START INPUT DATA
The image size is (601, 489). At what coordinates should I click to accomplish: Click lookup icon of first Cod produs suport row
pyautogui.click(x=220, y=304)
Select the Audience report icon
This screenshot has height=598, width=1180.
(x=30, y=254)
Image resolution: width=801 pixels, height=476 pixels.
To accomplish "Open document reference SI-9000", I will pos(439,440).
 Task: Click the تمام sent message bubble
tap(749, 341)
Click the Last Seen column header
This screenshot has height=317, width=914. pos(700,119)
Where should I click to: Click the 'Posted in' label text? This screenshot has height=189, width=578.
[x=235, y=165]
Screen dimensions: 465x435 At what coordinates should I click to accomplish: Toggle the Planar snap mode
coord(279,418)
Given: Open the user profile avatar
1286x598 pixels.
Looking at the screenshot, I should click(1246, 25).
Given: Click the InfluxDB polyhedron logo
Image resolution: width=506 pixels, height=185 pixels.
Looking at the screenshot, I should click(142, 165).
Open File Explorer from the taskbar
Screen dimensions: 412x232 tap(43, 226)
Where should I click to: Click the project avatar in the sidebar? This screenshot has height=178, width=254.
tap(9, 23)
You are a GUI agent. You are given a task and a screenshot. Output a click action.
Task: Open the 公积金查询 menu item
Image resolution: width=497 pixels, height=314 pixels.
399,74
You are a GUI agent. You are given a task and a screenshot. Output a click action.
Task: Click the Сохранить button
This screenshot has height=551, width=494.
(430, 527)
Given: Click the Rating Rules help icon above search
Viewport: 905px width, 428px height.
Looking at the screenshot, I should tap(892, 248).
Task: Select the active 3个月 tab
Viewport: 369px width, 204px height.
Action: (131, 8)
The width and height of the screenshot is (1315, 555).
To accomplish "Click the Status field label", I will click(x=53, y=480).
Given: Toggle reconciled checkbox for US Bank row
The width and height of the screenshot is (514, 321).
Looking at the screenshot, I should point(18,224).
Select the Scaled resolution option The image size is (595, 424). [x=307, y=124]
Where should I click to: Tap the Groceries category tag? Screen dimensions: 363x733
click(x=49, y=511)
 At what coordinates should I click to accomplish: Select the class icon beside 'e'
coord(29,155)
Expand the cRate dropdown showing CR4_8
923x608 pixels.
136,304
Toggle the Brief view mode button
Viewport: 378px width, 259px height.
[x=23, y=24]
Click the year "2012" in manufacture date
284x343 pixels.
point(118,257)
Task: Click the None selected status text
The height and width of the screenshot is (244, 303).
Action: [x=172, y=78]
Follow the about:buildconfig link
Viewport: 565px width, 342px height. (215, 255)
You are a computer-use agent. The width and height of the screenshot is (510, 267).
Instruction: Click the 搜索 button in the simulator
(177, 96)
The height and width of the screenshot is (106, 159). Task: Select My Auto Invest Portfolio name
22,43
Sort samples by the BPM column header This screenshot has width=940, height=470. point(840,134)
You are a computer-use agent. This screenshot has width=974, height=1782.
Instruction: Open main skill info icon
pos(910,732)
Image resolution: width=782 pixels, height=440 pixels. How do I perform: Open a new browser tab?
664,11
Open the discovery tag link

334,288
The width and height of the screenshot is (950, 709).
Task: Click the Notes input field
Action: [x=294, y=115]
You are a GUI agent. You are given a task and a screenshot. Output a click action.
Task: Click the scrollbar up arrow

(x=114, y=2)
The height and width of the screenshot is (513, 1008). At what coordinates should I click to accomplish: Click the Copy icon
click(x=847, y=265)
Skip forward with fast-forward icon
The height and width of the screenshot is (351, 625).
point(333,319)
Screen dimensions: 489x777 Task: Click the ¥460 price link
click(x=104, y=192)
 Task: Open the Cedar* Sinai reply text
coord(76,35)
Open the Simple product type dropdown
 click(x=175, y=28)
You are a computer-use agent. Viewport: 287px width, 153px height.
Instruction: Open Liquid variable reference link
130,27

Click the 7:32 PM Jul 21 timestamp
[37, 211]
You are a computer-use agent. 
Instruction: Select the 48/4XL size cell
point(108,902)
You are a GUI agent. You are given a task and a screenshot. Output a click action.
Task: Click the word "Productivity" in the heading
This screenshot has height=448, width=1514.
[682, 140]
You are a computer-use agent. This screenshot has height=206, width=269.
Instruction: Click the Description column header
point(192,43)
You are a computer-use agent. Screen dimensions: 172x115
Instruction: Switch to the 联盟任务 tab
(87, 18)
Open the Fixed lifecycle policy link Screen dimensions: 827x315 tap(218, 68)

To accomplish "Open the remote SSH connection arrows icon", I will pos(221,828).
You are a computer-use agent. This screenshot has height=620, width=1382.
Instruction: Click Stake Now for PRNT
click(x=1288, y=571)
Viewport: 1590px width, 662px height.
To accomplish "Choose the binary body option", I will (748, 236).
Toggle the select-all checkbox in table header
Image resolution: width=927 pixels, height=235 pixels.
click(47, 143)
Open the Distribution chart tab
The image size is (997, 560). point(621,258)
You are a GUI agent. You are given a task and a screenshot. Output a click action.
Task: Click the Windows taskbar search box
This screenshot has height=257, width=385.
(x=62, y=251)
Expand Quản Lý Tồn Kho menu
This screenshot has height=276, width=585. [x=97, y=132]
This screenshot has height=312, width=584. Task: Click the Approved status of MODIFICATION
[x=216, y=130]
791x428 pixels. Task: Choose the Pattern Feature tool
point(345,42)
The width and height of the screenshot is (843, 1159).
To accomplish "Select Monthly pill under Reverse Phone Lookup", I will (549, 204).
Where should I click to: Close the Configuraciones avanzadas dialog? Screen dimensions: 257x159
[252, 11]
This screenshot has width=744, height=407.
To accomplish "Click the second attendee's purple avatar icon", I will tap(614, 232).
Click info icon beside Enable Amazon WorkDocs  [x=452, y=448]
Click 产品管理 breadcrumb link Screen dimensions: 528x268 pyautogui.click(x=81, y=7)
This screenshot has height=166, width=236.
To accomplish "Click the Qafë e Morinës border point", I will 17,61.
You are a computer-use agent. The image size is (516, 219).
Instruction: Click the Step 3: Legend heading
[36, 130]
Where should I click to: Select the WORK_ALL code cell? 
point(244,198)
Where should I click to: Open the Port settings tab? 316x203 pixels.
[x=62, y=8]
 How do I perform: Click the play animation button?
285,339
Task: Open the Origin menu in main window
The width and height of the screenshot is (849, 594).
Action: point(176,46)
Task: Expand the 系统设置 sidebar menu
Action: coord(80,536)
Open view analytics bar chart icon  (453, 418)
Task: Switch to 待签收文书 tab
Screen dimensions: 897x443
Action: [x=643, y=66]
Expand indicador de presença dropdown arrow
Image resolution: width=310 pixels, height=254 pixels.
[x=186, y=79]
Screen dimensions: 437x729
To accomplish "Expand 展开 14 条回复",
END INPUT DATA
-- WHAT YOU NEED TO DO --
Every line above that holds the string "computer" should be copied into the answer.

-- WRITTEN ANSWER --
You are a computer-use agent. The width and height of the screenshot is (510, 267).
You are a computer-use agent. This screenshot has width=974, height=1782.
You are a computer-use agent. Viewport: 287px width, 153px height.
You are a computer-use agent. 
You are a computer-use agent. This screenshot has height=206, width=269.
You are a computer-use agent. Screen dimensions: 172x115
You are a computer-use agent. This screenshot has height=620, width=1382.
You are a computer-use agent. The image size is (516, 219).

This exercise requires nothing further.